This is the same reason that education, healthcare, and other human services are eating more and more of the GDP: anything that can't be automated becomes dramatically more expensive by comparison with things like industrial automation and information technology.
BCD applies to costs of production in which a given factor (typically labour) hasn't had its productivity increased, but because it competes for other employment, the price paid for it if any of the resulting good is to be provided must keep pace.
The interesting part is what BCD doesn't describe, which is the amount of the good provided. The canonical case is the string quartet: you need four performers, no matter how much technology you've got. But: the total demand for string quartets need not remain constant.
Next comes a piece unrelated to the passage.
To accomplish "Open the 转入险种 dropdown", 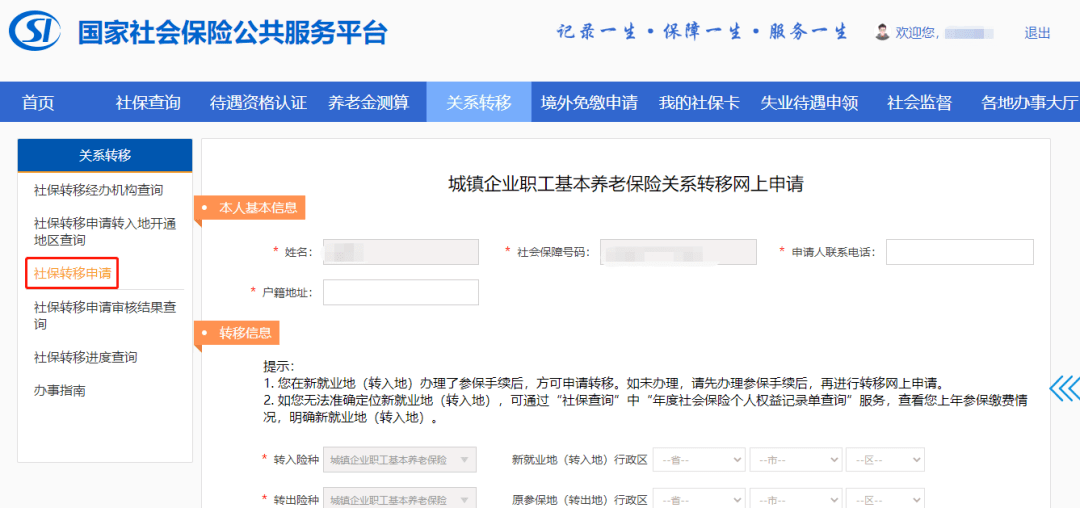I will tap(399, 460).
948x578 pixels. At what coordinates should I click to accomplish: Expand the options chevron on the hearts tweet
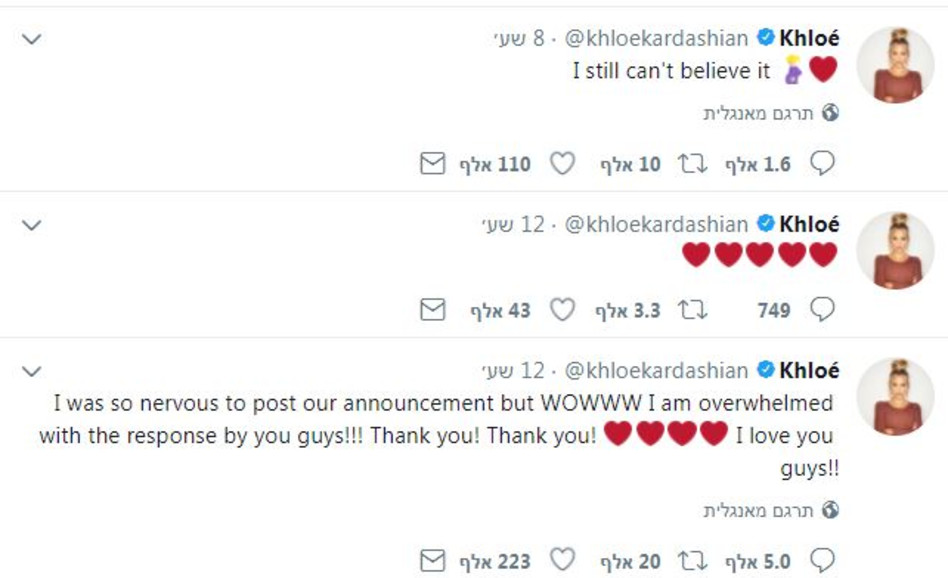coord(32,225)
Tastes could change favouring other forms of music, recordings or broadcasts can increase the productivity of the four essential players, etc.
(The evolution of popular music from self-provisioned to big band to amplified orchestra to amplified three- or four-piece rock groups, to synthesizer, to disco, rap, house/hip-hop, and now extensive one-person sampling acts, is one example of the type of shifts that can occur.)
The "factors of production" in housing are raw materials, housing, and land. Land itself is the original rent-seeking good, for various reasons that ... modern economics fails to explain very well. My argument is that land is a network of control points (owning land gives you control in the right to exclude others), and with varying access costs to other useful capabilities (manufacture, employment, trade, education, entertainment, ag, etc.). The characteristic of economic rents is that the prices they command rise to include part, or all, of the consumer surplus. This contrasts with commodities and labour in which prices generally fall to costs. That paired relation is David Ricardo's famous two observations: the Iron Law of Wages, and the Law of Rent.
(This is why I see both a rent tax and some mix of UBI / employer of last resort with a living wage guarantee as a probably necessary economic policy.)
So, thanks for the opportunity to play with some economic concepts, but Baumol's got nothing to do with this. Your men are Ricardo and George.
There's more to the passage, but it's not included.